Alvis at C3SE: 500 GPU-h/month
Mimer at C3SE: 500 GiB

Abstract

The increasing reliance on machine learning and large language models (LLMs) for automated code generation raises critical questions about their ability to produce secure and standards-compliant software in safety-critical domains such as automotive systems. In this study, we investigate the effectiveness of LLMs in vulnerability remediation and secure code synthesis. Using well-established datasets containing vulnerable code paired with their corrected counterparts, we evaluate the performance of ten state-of-the-art LLMs in generating secure fixes when prompted with vulnerable inputs. Based on these results, the top-performing models are further tested in the context of automotive system-on-chip (SoC) development, specifically on functions such as parsing Wi-Fi frames used in automotive SoC driver codes. We examine the correctness and quality of generated code under varying prompt conditions, including general natural language instructions, CWE-guided prompts, and MISRA C guideline–oriented prompts.
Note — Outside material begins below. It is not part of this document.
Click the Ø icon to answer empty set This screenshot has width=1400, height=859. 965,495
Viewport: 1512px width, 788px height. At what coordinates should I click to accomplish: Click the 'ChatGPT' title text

Our findings provide comparative insights into the security-awareness and reliability of LLMs, highlighting both their potential and limitations in supporting vulnerability remediation and safety-critical code generation. This work contributes to the growing body of knowledge on integrating LLMs into secure automotive software development lifecycles, offering guidance on their suitability for different use cases and prompt strategies.